‘Nuestra’ culpa

Desconozco los plazos de expedición al paraíso musulmán, pero si la efectividad es pareja a la de los métodos de los santurrones para el matarile, a esta hora es probable que los hermanos asesinos (seguro que en progresí hay un término menos rudo) de Bruselas anden retozando con las huríes a todo trapo. Entre polvo y polvo, Khalid puede guiñar un ojo a Ibrahim, y viceversa, con la satisfacción del sangriento deber cumplido y, de propina, el despendole de comprobar que su matanza es justificada —uy, perdón; contextualizada quería decir— con denuedo por lo más granando del pensamiento avanzado europeo.

Algún día alguien subvencionará una investigación sobre la paradoja que supone que los más comecuras y requetelaicos a este lado del Volga sean también los más encendidos defensores de una teocracia reaccionaria y criminal.
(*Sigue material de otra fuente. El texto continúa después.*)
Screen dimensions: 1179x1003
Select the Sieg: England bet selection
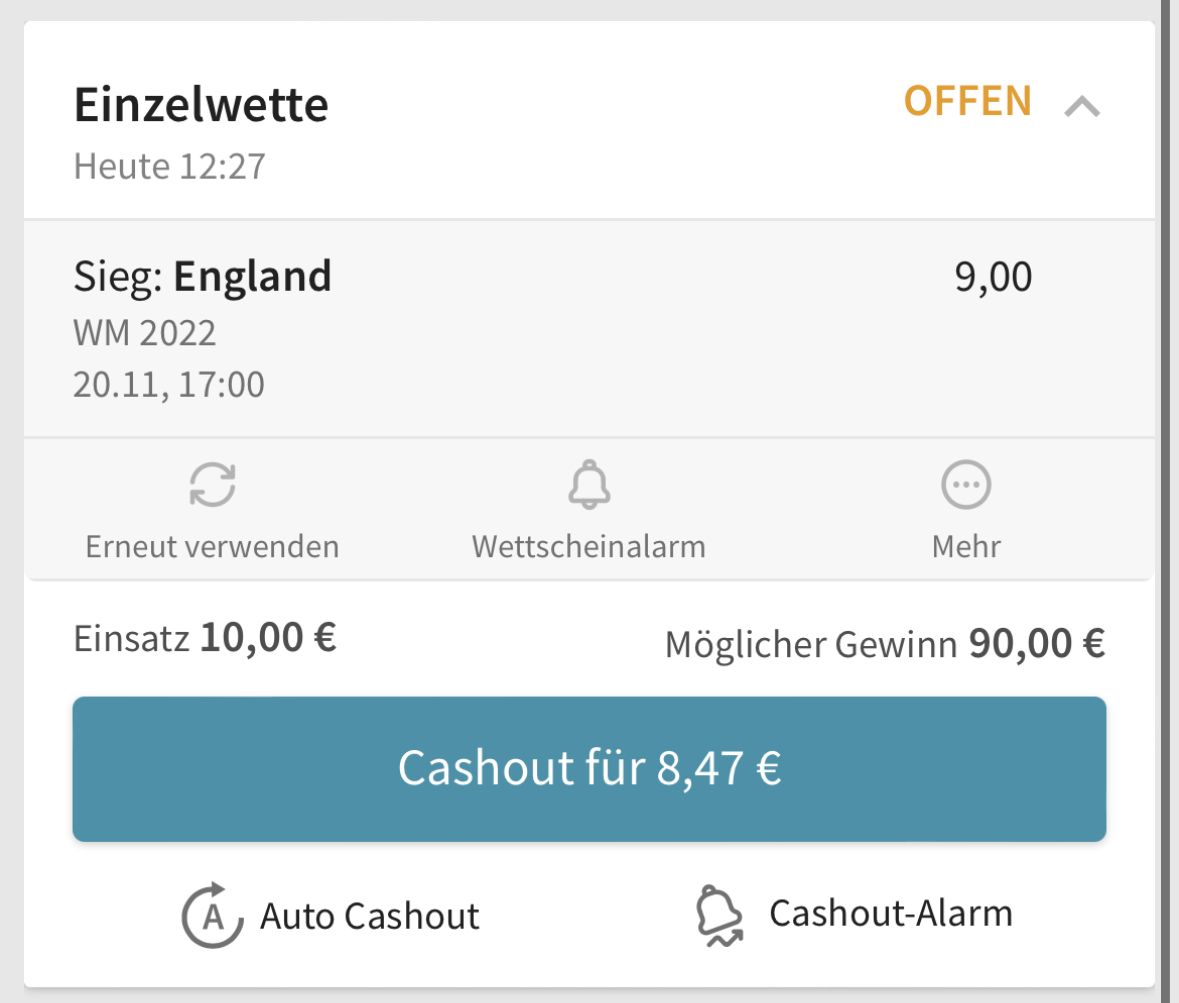202,276
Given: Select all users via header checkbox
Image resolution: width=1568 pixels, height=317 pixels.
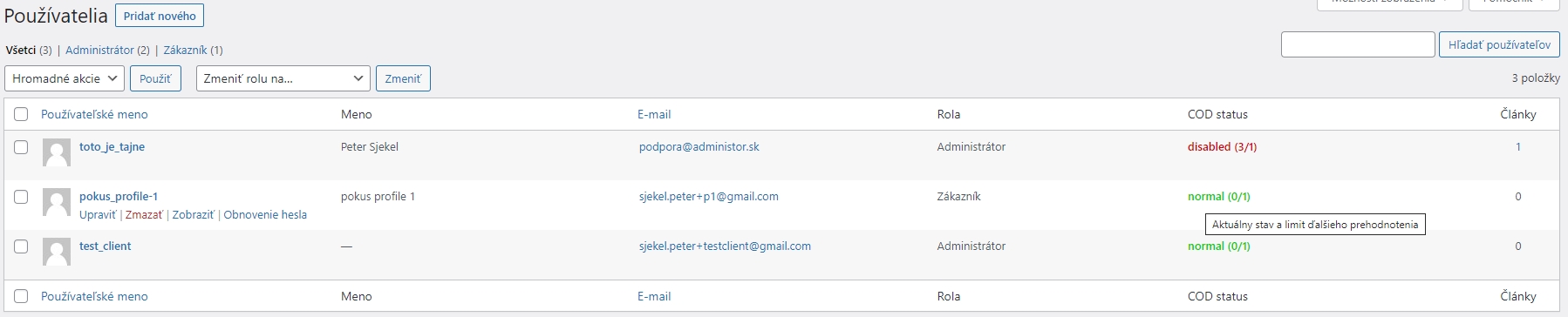Looking at the screenshot, I should [x=21, y=114].
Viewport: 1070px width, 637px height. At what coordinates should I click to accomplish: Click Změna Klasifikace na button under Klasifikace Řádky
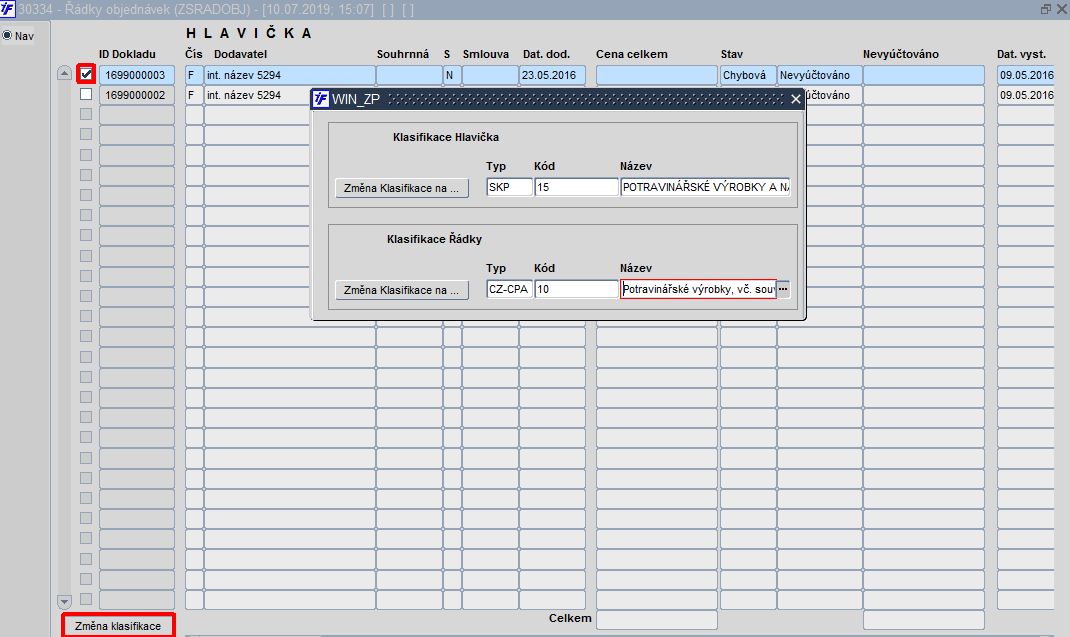[x=402, y=290]
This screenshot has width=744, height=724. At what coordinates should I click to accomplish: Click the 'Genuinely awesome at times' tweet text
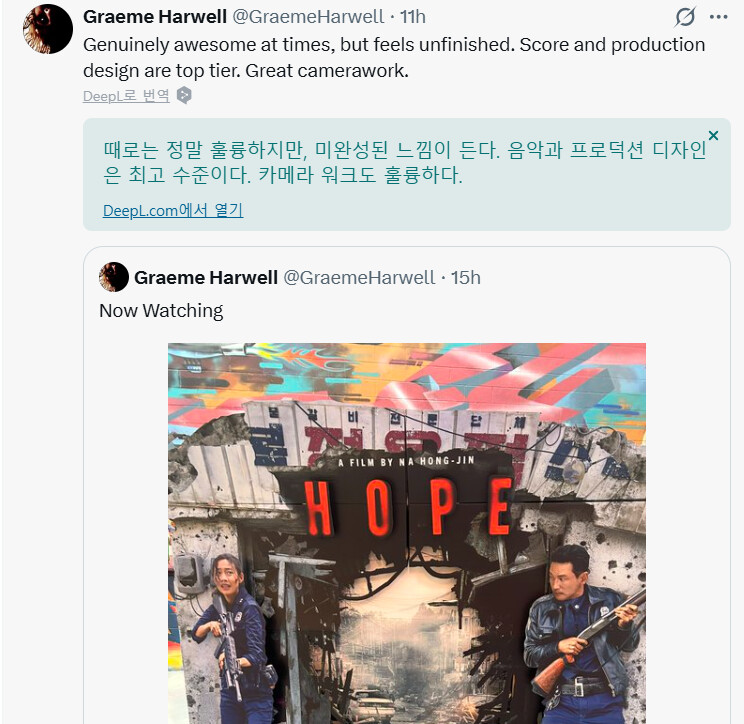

Y ya para nota con doble tirabuzón, que además sean los campeones mundiales de la culpa judeocristiana y acaben echándose a la chepa la responsabilidad única de cualquier injusticia. Me corrijo: si bien usan frenéticamente la primera persona del plural, también han conseguido el prodigio gramatical de librarse de la parte chunga de ese Nosotros. Así, cuando braman que la masacre de la capital belga es el justiprecio de “las guerras que hemos provocado en su territorio”, la respuesta al “modo inhumano en que tratamos a los refugiados” o, por no extenderme, la contrapartida por “el trato cruel que damos al pueblo palestino”, se refieren a todos menos ellos y ellas. Claro que es todavía peor que de verdad piensen que merecemos ser eliminados uno a uno. Salvo sus mendas, faltaría más.

Derecho a ofender

Una de tantas derivadas perversas de la matanza de Charlie Hebdo es —y no lo señala por primera vez este humilde plumilla— el manoseo grosero hasta la náusea del concepto de libertad de expresión. Favorecidos por el poder hipnótico de la sangre ajena, los agarradores de rábanos por las hojas han tomado sin permiso los cadáveres de los dibujantes asesinados y los enarbolan como mártires de algo que llaman, con una jeta de alabastro, derecho a ofender.

Lo formulan así, a la brava y con esa chulería tan progresí, como la facultad inalienable que tienen determinados seres humanos para zaherir, vilipendiar, afrentar o, más llanamente, tocar las pelotas a quien les apetezca. Por supuesto, sin pararse en barras ni miramientos: si a alguien (con el certificado de ofensor autorizado en regla, se entiende) le pide el cuerpo tildar de asesino, ladrón, violador o pederasta a un mengano al que tiene ojeriza, o incluso sin tenérsela, puede y debe hacerlo sin temer ninguna consecuencia que no sea el aplauso borrego de los que disfrutan con los linchamientos, que por desgracia, son legión. Va de suyo que a la persona receptora de la descarga dialéctica no le queda otra que joderse y aguantar. Se abstendrá de obrar a la recíproca, so pena de ser considerada floja de tragaderas, vengativa, fascista y, en resumen, enemiga de la libertad de expresión.

En uso de la que reclamo para mi, me atrevo a señalar que se me ocurren muy pocos planteamientos tan reaccionarios como este, que no es más que una ruin y cobarde apología del maltrato verbal ejercido a discreción, unidireccionalmente y sin posibilidad de defensa.